What to do —
For each line in the data that includes "https", make a copy.

Saved data entries —
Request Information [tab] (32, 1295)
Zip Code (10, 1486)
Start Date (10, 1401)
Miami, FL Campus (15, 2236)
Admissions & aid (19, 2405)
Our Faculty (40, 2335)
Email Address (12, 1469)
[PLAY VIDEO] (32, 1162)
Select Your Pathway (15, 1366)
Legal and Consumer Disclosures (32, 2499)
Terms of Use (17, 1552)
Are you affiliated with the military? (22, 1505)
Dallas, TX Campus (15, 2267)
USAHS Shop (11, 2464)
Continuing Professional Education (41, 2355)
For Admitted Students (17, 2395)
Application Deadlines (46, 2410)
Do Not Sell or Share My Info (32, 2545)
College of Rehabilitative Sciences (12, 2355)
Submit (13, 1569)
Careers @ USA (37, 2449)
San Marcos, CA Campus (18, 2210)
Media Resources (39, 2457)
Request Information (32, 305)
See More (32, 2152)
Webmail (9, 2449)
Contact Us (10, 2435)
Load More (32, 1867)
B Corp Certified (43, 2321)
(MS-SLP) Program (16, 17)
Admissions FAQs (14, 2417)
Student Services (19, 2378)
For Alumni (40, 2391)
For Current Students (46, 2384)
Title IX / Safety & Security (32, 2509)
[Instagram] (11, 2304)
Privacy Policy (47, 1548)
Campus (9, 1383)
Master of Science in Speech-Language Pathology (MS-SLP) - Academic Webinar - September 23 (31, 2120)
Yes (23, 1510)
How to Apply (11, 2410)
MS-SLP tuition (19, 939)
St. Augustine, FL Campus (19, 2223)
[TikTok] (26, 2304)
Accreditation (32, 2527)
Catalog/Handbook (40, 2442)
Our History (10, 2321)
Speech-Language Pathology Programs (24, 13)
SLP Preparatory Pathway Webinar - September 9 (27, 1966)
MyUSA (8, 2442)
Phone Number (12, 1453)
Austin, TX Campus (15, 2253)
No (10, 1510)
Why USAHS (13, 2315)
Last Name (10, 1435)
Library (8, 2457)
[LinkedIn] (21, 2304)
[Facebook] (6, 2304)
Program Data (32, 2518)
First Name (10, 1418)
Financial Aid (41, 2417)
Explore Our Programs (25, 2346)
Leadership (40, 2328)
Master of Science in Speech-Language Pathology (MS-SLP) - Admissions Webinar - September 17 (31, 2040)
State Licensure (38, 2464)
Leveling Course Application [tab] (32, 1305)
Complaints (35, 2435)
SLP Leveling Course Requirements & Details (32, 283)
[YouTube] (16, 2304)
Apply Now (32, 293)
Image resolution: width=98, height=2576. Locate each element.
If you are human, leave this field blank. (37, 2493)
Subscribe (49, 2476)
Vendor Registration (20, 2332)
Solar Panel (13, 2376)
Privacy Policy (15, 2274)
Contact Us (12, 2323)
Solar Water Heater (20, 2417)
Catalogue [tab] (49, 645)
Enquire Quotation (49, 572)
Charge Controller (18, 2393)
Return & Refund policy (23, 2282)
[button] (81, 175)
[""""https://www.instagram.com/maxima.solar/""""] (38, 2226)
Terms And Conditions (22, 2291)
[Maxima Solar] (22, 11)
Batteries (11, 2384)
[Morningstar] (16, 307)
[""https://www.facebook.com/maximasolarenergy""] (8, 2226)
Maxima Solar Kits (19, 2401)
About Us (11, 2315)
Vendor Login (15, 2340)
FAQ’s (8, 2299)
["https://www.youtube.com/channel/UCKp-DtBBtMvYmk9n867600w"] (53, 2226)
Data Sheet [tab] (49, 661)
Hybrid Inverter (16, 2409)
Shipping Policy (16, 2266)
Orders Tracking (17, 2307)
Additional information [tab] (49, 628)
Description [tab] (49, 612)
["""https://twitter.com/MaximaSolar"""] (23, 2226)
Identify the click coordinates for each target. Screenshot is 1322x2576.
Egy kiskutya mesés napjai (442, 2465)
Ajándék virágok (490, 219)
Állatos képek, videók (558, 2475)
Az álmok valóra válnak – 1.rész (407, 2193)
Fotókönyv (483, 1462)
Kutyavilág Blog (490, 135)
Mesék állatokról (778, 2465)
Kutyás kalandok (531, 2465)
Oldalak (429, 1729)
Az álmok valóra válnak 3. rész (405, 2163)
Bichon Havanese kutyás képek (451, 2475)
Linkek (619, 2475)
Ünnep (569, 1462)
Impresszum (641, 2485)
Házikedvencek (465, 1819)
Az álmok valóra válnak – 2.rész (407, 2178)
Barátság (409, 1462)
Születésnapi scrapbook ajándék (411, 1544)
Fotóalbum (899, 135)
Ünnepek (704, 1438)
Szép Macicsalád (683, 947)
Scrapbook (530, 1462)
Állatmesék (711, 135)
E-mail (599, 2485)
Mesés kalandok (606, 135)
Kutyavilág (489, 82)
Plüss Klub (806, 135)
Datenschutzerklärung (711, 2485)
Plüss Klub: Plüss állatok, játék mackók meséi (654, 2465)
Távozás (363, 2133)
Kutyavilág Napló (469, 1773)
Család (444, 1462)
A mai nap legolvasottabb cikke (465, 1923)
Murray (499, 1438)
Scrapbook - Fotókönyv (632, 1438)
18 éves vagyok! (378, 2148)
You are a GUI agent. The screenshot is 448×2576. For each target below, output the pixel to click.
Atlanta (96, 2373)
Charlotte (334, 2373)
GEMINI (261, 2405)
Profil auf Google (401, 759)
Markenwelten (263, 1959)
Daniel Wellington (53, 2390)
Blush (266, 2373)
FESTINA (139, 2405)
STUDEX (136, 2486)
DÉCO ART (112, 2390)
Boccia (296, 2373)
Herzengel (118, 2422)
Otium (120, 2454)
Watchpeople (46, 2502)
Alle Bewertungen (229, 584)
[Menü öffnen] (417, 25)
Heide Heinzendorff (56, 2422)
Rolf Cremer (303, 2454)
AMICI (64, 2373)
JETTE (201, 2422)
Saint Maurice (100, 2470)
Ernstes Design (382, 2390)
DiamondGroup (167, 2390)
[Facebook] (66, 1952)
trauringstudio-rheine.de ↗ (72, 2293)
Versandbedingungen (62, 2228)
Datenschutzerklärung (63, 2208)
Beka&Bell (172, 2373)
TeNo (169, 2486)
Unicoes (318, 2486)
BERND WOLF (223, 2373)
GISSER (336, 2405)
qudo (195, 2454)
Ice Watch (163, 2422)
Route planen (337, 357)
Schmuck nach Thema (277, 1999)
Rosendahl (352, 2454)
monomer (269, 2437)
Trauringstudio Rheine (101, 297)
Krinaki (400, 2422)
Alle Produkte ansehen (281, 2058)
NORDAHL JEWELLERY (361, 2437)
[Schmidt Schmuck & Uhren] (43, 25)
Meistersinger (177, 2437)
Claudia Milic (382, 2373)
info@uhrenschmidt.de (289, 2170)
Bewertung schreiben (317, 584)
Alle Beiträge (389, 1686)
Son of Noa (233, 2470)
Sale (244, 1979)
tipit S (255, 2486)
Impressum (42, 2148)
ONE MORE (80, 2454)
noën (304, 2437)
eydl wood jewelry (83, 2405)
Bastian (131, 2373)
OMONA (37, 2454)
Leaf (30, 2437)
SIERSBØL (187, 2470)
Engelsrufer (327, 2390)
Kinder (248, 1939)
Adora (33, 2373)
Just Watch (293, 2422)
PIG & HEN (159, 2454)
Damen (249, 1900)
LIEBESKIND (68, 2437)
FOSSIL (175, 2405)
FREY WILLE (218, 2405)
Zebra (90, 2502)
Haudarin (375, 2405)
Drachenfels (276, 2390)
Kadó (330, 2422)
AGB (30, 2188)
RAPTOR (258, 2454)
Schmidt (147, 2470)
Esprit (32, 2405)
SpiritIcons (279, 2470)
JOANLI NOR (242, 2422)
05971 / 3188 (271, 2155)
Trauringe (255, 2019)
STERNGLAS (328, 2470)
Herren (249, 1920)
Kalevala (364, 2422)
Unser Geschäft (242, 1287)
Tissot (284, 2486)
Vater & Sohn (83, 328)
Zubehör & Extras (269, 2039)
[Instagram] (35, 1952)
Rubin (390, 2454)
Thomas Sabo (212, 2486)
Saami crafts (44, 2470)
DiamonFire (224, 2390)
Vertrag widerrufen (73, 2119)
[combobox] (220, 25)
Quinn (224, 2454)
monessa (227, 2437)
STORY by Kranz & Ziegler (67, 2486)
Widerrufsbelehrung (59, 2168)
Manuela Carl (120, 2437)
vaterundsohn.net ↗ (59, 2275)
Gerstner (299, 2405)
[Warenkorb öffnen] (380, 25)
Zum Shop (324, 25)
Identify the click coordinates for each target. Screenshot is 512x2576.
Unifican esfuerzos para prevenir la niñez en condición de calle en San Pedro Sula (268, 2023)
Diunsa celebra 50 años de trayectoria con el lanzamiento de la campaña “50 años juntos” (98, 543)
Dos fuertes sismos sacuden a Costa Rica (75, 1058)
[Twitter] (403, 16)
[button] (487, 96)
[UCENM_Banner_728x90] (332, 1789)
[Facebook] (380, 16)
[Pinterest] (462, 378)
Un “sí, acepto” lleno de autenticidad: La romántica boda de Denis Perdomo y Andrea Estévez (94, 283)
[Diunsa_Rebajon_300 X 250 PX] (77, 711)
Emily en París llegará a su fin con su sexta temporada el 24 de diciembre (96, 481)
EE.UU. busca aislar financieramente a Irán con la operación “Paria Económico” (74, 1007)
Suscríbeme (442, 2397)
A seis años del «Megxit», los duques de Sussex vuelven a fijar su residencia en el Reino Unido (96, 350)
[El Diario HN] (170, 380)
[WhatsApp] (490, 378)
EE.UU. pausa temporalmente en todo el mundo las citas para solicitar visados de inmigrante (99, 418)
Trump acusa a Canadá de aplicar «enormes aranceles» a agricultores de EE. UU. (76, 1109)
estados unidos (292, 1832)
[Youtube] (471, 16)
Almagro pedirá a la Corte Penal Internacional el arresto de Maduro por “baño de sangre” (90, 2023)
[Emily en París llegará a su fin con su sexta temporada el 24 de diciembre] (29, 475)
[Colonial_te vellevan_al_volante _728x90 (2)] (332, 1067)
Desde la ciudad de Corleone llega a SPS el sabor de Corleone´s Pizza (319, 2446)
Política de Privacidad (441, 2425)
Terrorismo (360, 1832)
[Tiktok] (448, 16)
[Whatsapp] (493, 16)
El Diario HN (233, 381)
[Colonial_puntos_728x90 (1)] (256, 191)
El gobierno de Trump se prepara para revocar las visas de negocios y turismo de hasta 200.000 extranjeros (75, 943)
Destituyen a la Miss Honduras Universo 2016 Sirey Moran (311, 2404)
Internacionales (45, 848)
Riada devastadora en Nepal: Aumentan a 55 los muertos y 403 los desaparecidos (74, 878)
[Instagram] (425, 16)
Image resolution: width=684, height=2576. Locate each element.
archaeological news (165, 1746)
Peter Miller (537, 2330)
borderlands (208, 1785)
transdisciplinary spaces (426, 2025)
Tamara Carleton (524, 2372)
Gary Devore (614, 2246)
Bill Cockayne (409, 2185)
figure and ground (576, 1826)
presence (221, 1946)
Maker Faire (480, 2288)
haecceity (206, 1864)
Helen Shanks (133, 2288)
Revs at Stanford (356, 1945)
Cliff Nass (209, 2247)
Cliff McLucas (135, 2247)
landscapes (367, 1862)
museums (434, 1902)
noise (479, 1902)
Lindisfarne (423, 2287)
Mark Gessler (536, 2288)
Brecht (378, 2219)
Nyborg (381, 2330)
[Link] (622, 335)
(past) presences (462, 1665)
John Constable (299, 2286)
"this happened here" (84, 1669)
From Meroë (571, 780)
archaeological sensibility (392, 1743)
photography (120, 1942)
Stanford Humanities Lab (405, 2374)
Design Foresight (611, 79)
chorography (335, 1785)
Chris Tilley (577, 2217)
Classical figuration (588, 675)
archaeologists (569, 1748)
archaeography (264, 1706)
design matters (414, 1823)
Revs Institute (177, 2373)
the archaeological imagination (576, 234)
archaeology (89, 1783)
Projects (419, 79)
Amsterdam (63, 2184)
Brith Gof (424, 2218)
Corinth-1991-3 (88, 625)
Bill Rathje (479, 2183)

Output of the exercise —
[""""https://www.instagram.com/maxima.solar/""""] (38, 2226)
[""https://www.facebook.com/maximasolarenergy""] (8, 2226)
["https://www.youtube.com/channel/UCKp-DtBBtMvYmk9n867600w"] (53, 2226)
["""https://twitter.com/MaximaSolar"""] (23, 2226)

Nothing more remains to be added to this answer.